M. Paiement, qui a commencé sa carrière dans le camp d’Abitibi, au Québec, s’est par exemple habitué aux types de gisements de cette région. « Le [nouvel] environnement géologique peut présenter des subtilités qui rendent mes méthodes habituelles de guidage de l’exploration moins applicables ou fiables dans un autre lieu », expliquait-il. « L’ajustement demande du temps et une grande flexibilité. »
DORA arrive à un moment tout particulièrement opportun. Les modèles d’IA et les réseaux neuronaux sont devenus bien plus sophistiqués, d’une manière qui les rend « bien plus performants pour des problèmes de sciences de la Terre généralisés », indiquait-il. Simultanément, l’industrie se montre toujours plus ouverte à la technologie, particulièrement depuis que les applications de l’IA dans le domaine de la diagraphie et du balayage se montrent si utiles.

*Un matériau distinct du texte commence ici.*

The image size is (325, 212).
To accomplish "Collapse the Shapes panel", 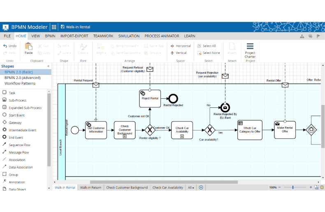I will (x=48, y=66).
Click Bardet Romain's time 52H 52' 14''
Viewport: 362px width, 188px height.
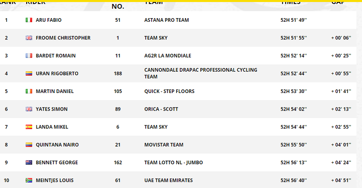[x=294, y=56]
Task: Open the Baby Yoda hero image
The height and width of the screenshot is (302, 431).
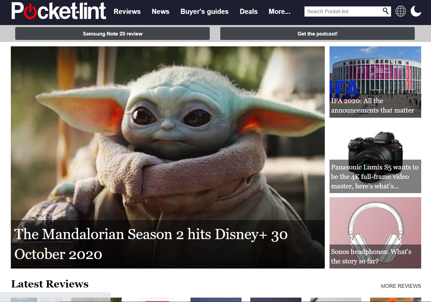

Les sociétés sont donc soucieuses de découvrir de nouveaux gisements de minéraux critiques pour répondre à la demande mondiale insatiable.
C’est une évidence à VRIFY qui, d’après M. Paiement, compte déjà plus de 30 clients et en intègre deux ou trois nouveaux chaque mois.
La société a aussi clôturé son deuxième tour de financement (Série B) de 12,5 millions de dollars en février, dirigé par l’entreprise de capital-risque LGVP. Les fonds aident l’équipe de VRIFY à poursuivre le développement d’algorithmes personnalisés pour l’industrie (actuellement, l’équipe adapte des modèles à l’imagerie médicale du fait de leur capacité à voir au travers de multiples couches de données), et à automatiser le processus d’ingestion de données afin de simplifier ce processus et de le mettre à l’échelle plus efficacement.